## Input material
════════════════

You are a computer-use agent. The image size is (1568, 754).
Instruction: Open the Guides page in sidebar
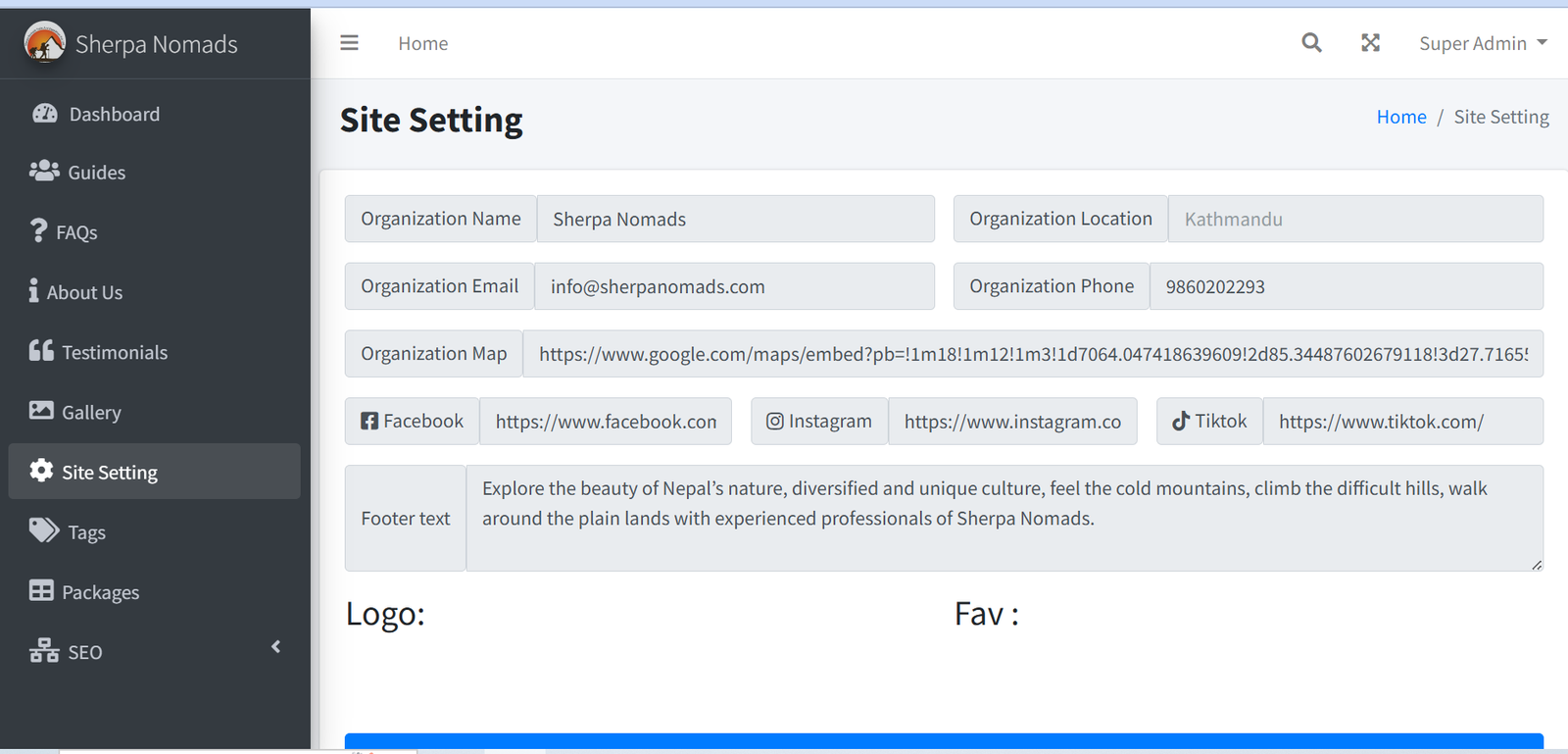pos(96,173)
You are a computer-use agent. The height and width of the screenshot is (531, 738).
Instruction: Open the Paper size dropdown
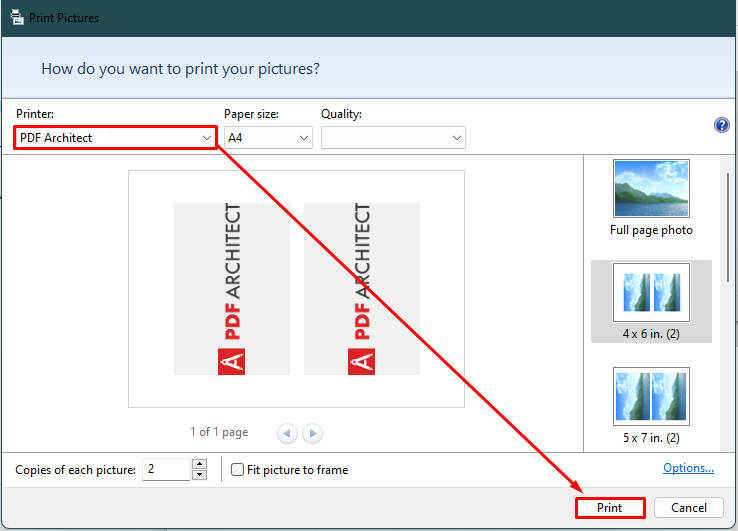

════════════════

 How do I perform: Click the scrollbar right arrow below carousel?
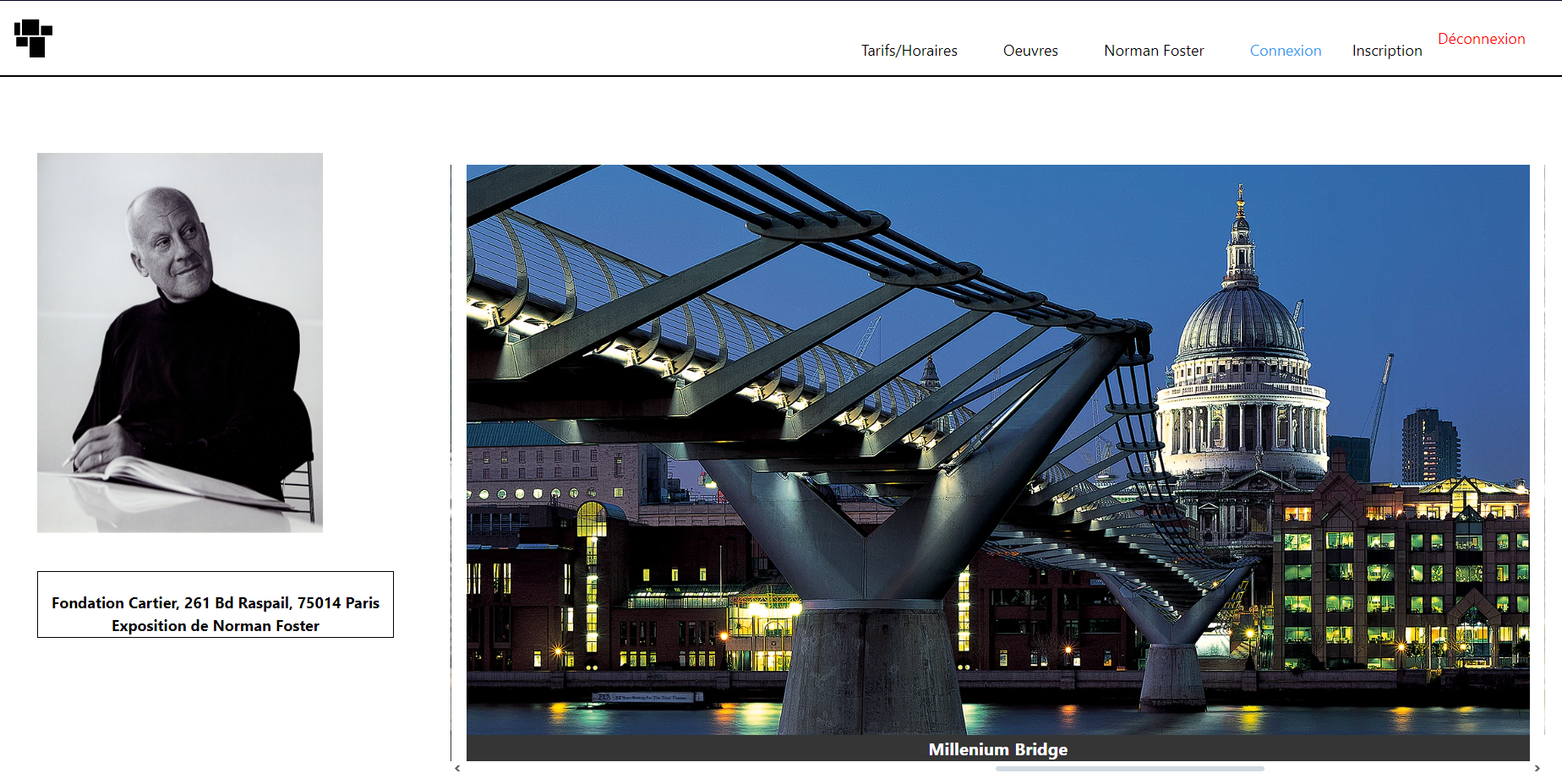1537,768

════════════════

## Brief
Every line above from the one with "You are a computer-use agent. The image" down to the one with "Instruction: Open the Paper size dropdown" must be written out exactly, and no picture may appear.

## Answer section
You are a computer-use agent. The image size is (1568, 754).
Instruction: Open the Guides page in sidebar
pos(96,173)
You are a computer-use agent. The height and width of the screenshot is (531, 738).
Instruction: Open the Paper size dropdown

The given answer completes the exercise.